| STATED EXERCISE 1 |
According to the passage on foreign investment in Cuba, how many companies manage or are temporarily in joint ventures there?

| EXTRACT PROVIDED |
________________

Asked repeatedly about foreign investment opportunities, the officials offered nothing new at all, repeating stock lines about investment being complementary to their development schemes and that existing regulations were flexible and adequate.

Mr Murillo said the government was developing a list of offers that should be ready by 2014 and were planned to stimulate investment. The implication was that drawn-out negotiations over control of joint ventures, duration of the agreements, tax breaks and labour relations are unlikely to be resolved soon. The possible exception is a special economic zone in western Cuba expected to open next year and which is awaiting publication of its rules and regulations. None of the 190 companies managing and temporarily in joint ventures in Cuba own any property outright, nor do they have the right to sell shares except with the authorisation of their partner, the state.

________________

| RECORDS PROVIDED |
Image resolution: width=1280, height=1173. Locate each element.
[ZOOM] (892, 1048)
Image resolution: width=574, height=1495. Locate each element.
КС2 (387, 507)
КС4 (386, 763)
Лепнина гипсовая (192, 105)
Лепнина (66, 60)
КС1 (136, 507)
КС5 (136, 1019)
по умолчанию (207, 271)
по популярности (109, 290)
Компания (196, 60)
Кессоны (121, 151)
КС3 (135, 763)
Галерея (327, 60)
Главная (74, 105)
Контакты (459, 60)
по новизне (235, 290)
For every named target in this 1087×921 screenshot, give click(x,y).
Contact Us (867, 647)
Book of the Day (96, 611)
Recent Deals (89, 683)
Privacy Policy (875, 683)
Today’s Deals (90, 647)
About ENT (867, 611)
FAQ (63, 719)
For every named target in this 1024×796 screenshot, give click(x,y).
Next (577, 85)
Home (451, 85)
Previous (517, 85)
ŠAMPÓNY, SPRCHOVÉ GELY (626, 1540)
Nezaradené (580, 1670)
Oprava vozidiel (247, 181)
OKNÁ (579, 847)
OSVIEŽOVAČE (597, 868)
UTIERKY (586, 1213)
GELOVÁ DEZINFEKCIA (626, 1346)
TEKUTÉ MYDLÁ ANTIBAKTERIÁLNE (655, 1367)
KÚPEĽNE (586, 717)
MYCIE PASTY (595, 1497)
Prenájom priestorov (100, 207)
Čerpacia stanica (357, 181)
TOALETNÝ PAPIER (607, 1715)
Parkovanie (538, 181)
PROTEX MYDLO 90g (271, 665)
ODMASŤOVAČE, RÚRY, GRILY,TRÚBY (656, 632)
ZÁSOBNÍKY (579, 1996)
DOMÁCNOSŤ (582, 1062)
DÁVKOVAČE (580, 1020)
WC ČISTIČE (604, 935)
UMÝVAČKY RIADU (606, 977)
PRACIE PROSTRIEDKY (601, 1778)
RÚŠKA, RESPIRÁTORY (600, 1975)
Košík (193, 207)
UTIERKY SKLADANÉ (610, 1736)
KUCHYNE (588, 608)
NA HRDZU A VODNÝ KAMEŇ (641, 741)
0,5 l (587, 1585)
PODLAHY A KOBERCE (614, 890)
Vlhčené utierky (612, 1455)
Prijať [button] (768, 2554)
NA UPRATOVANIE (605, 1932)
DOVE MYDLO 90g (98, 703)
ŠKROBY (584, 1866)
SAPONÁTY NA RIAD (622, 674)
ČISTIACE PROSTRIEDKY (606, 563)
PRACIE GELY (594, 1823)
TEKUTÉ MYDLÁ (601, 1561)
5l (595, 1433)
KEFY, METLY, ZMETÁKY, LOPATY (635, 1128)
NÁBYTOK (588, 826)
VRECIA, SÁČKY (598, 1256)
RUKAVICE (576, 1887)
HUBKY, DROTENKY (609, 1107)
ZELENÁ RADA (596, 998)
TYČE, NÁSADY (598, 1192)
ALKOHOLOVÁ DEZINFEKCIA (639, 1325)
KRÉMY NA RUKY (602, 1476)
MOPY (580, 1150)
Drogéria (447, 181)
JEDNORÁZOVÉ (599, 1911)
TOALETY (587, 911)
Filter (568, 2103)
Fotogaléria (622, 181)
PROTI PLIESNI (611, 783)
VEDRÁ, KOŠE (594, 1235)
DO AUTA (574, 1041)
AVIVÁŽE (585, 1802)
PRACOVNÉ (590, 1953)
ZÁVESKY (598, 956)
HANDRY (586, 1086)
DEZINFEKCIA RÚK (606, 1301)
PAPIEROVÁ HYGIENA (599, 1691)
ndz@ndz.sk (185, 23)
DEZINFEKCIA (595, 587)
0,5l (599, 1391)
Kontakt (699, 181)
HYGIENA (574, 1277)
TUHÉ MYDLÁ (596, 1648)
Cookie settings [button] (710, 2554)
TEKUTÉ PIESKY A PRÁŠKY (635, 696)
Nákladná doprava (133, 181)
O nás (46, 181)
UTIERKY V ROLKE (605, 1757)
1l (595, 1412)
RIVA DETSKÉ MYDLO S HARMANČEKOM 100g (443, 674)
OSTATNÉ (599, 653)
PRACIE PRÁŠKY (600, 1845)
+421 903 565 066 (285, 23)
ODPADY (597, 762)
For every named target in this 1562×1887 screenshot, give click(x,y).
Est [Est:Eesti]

________________

| STATED EXERCISE 2 |
Reproduce the entries word for word, starting at the line with "NÁBYTOK (588, 826)" and continuing through the last line of the entries, both included.

| EXERCISE RESULT 1 |
190

| EXERCISE RESULT 2 |
NÁBYTOK (588, 826)
VRECIA, SÁČKY (598, 1256)
RUKAVICE (576, 1887)
HUBKY, DROTENKY (609, 1107)
ZELENÁ RADA (596, 998)
TYČE, NÁSADY (598, 1192)
ALKOHOLOVÁ DEZINFEKCIA (639, 1325)
KRÉMY NA RUKY (602, 1476)
MOPY (580, 1150)
Drogéria (447, 181)
JEDNORÁZOVÉ (599, 1911)
TOALETY (587, 911)
Filter (568, 2103)
Fotogaléria (622, 181)
PROTI PLIESNI (611, 783)
VEDRÁ, KOŠE (594, 1235)
DO AUTA (574, 1041)
AVIVÁŽE (585, 1802)
PRACOVNÉ (590, 1953)
ZÁVESKY (598, 956)
HANDRY (586, 1086)
DEZINFEKCIA RÚK (606, 1301)
PAPIEROVÁ HYGIENA (599, 1691)
ndz@ndz.sk (185, 23)
DEZINFEKCIA (595, 587)
0,5l (599, 1391)
Kontakt (699, 181)
HYGIENA (574, 1277)
TUHÉ MYDLÁ (596, 1648)
Cookie settings [button] (710, 2554)
TEKUTÉ PIESKY A PRÁŠKY (635, 696)
Nákladná doprava (133, 181)
O nás (46, 181)
UTIERKY V ROLKE (605, 1757)
1l (595, 1412)
RIVA DETSKÉ MYDLO S HARMANČEKOM 100g (443, 674)
OSTATNÉ (599, 653)
PRACIE PRÁŠKY (600, 1845)
+421 903 565 066 (285, 23)
ODPADY (597, 762)
For every named target in this 1562×1887 screenshot, give click(x,y).
Est [Est:Eesti]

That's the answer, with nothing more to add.